* YOUR ASSIGNMENT
Look through the entries and count each line that includes the string "computer". Reply with the number alone.

* SOURCE RECORDS
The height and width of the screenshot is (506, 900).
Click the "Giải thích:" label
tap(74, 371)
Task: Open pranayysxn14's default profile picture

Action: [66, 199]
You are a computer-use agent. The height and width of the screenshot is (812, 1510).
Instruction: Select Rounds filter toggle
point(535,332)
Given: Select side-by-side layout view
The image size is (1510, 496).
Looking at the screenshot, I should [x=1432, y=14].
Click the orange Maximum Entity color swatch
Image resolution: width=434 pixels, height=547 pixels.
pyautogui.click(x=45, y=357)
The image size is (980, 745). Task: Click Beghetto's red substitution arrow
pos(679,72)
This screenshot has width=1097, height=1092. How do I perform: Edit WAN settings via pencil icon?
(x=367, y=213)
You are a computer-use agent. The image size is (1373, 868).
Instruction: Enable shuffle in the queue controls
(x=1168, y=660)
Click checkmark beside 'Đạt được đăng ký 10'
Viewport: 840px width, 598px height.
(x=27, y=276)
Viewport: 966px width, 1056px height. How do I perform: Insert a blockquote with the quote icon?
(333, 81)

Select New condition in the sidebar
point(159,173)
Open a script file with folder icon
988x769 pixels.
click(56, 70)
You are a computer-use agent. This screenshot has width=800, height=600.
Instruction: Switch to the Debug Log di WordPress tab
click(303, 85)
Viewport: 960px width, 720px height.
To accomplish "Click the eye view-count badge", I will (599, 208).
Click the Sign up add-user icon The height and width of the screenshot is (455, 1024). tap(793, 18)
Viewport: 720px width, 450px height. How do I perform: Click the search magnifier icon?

* OUTPUT BELOW
3